People need both accountability and autonomy. But different people need these
in different amounts, and not everyone has the maturity to know how much of
each they require. A large part of forminga strong working relationship is
learning together how much of each is needed, and building the trust that
allows for greater autonomy.

You want to start any relationship with the expectation of trust, but
ultimately trust must be earned. However, if you're constantly verifying
whether you can trust the team then you don't really trust them. Allowing them
to set the plan gives them autonomy, and also gives them an initial chance to
show that they are worthy of trust by creating and communicating a realistic
plan.

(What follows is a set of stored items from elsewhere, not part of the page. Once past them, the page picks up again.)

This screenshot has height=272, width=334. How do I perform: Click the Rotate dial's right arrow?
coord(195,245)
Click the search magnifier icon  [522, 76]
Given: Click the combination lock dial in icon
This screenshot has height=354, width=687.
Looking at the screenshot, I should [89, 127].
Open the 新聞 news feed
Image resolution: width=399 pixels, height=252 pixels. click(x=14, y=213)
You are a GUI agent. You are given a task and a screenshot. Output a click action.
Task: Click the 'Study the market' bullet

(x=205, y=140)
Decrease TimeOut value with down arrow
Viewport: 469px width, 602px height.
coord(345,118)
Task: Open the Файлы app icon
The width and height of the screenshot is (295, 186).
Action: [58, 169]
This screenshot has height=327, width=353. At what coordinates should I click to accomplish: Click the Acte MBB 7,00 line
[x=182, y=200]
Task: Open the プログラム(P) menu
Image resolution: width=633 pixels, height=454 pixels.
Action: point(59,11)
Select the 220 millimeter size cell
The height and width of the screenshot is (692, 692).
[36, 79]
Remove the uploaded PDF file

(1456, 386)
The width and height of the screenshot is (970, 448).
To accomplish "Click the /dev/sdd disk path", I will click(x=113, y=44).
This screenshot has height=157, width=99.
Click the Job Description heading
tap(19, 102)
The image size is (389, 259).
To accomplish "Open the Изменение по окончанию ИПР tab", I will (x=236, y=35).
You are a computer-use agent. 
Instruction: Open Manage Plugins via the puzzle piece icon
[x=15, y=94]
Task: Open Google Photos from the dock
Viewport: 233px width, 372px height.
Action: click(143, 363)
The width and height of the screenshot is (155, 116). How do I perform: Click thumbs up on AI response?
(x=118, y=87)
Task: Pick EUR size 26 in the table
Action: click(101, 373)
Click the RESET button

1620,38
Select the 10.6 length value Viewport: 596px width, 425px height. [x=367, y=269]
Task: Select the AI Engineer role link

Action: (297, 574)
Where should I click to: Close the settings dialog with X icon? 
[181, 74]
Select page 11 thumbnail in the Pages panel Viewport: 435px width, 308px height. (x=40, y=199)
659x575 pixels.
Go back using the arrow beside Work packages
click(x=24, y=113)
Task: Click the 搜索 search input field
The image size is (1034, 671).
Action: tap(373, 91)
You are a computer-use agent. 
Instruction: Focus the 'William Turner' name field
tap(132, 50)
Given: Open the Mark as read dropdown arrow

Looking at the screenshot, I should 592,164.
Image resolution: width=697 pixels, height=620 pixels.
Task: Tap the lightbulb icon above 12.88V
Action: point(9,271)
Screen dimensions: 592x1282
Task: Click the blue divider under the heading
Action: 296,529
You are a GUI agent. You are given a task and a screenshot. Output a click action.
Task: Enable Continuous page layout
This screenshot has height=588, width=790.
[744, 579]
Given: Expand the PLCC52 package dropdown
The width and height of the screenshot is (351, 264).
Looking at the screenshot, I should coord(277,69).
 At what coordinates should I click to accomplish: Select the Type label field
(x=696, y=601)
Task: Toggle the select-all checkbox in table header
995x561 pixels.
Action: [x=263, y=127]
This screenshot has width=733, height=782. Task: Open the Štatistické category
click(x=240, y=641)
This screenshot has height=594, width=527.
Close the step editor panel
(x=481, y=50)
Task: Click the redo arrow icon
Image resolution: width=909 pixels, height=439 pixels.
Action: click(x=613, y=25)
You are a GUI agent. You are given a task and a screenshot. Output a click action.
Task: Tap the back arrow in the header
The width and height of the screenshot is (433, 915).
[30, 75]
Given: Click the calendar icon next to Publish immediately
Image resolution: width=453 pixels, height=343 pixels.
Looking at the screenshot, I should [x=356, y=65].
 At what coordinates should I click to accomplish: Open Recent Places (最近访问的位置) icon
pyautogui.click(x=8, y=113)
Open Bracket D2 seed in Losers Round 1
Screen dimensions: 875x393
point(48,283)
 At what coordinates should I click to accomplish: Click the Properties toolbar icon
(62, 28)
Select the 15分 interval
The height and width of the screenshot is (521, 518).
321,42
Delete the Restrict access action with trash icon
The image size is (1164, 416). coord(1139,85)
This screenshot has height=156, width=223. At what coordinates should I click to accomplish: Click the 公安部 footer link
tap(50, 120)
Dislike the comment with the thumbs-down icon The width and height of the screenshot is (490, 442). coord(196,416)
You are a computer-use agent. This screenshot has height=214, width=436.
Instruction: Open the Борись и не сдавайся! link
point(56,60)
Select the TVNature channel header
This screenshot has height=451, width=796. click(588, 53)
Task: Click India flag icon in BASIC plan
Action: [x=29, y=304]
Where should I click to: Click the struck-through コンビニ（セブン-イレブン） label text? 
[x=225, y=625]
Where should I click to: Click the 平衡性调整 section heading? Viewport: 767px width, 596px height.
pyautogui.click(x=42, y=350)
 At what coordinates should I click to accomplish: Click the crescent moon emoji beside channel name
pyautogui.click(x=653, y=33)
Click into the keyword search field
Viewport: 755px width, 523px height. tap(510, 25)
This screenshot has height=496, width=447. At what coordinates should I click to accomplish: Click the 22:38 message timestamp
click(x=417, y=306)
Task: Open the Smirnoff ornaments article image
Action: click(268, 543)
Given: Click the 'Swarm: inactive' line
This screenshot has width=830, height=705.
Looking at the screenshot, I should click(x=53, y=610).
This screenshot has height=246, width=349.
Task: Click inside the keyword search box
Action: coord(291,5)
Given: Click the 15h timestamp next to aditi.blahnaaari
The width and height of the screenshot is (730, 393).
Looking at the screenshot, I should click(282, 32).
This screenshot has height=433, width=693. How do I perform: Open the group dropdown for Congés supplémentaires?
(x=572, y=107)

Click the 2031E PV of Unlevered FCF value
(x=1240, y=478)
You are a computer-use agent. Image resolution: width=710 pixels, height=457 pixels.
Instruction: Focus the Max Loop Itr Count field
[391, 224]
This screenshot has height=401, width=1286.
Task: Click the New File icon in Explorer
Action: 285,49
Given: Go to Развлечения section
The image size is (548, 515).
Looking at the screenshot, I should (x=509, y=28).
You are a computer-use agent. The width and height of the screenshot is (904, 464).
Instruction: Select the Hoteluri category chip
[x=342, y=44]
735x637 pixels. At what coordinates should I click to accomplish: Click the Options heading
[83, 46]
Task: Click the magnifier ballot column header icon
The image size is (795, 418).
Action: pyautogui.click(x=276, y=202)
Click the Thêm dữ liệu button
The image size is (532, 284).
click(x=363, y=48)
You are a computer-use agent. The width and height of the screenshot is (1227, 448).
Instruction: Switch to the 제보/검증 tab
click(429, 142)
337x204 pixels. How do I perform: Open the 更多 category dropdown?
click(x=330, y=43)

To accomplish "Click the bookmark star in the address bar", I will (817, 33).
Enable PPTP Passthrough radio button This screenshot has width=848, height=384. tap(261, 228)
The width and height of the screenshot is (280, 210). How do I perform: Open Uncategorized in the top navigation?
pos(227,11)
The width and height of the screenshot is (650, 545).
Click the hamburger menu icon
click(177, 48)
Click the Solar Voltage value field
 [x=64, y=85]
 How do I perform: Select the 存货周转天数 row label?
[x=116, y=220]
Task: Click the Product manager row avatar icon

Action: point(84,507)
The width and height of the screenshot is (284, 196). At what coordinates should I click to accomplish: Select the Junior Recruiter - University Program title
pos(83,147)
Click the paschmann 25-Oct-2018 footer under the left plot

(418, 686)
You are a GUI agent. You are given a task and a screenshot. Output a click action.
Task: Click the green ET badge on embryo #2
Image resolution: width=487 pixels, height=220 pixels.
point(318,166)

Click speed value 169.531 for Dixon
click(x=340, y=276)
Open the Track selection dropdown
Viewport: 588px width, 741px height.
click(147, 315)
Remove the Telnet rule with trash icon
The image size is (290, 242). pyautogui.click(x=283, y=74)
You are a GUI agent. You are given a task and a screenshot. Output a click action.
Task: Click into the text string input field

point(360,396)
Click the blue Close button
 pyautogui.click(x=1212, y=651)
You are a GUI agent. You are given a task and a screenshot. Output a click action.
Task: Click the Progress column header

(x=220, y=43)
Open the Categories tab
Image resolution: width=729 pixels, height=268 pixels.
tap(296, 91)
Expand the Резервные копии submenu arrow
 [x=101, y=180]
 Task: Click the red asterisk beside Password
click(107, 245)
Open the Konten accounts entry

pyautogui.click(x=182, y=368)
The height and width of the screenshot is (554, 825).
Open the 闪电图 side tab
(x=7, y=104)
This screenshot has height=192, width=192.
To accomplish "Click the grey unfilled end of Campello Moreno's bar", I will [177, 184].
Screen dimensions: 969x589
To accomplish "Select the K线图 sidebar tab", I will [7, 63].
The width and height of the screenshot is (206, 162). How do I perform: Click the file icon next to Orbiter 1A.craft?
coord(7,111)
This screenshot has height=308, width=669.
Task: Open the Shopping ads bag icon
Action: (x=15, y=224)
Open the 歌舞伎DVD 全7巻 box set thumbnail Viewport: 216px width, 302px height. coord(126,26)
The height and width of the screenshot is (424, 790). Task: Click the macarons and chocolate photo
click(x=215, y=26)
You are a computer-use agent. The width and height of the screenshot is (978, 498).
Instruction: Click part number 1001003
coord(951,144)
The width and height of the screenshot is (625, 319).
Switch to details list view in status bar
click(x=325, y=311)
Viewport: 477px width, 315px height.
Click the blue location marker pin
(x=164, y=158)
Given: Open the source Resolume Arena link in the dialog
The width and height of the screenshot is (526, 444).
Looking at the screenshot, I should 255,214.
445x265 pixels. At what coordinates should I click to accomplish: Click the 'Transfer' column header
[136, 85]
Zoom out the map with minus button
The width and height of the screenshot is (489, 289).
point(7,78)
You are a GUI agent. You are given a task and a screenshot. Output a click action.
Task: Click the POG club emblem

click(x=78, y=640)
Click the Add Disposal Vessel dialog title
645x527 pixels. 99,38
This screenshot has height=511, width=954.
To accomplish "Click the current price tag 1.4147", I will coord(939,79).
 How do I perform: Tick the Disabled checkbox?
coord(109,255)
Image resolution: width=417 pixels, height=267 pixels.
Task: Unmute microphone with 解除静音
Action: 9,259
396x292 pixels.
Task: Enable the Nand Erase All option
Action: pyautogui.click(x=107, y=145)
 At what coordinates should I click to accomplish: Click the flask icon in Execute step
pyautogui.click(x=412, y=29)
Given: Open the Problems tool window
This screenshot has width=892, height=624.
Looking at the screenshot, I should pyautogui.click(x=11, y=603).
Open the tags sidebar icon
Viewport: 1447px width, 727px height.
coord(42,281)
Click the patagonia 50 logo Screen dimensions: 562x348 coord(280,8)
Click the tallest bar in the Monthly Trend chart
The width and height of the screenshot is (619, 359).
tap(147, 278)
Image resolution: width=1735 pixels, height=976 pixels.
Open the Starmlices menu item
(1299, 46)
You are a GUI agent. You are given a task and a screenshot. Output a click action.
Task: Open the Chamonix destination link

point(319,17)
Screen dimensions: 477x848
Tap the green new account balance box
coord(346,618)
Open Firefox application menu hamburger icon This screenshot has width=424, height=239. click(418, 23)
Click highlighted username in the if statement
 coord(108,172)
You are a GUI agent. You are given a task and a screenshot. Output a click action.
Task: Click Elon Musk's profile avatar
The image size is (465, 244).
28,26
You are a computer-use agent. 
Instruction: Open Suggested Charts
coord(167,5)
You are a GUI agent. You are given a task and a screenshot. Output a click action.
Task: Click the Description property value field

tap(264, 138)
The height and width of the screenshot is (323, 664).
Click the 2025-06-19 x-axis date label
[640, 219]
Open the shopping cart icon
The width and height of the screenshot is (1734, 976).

By giving them the responsibility for defining what their milestones are
it changes the dynamic. Instead of you the leader inspecting them to see if
you can still trust them to do a good job, it becomes an opportunity for them
to show off what a good job they are doing. Small change in ownership, big
change in relationship.

Unfortunately some people will show you that they are not able to keep
themselves on task with too much autonomy. Even then you have an opportunity
to create trust. You can invest time in helping them identify why they are
underperforming, and try to help them succeed. Act as a mentor, not just an
overseer and you will gain their trust in your leadership. Even then, some
people will still not step up, but most will.

Ultimately real trust must be earned. It can be given optimistically, loaned
so to speak, but must be eventually earned. Always assume the best, and try to
ascribe good motives to your people, but don't set them up for failure by
allowing them to be disconnected from reality. Set them up for success by
giving them accountability and opportunities to demonstrate the great job they
are doing.

------
mockingbirdy
Wow. I'm glad that somebody did that experiment. I'm disappointed, but not
surprised.

From the article:

> “They did admit that of course things hadn’t gone too well. But afterwards
> they spent half the day playing Counter-Strike again. There was no learning
> curve at all.”

> He ought to have become sceptical sooner, when he noticed they had formed a
> close-knit community, from which he was largely excluded.

He basically hired a bunch of 20-somethings and literally hoped that it would
work out - doesn't sound like a plan to me even for an idealistic person.
Sorry, but he seems highly incompetent as a manager. Maybe it would work for
people who come from bureaucratic environments and who are grateful for this
opportunity.

I wonder how he managed to finance that for so long.

I would like to repeat the same experiment with people who are self-motivated
because they've been in the workforce and burned out. I guess this might work.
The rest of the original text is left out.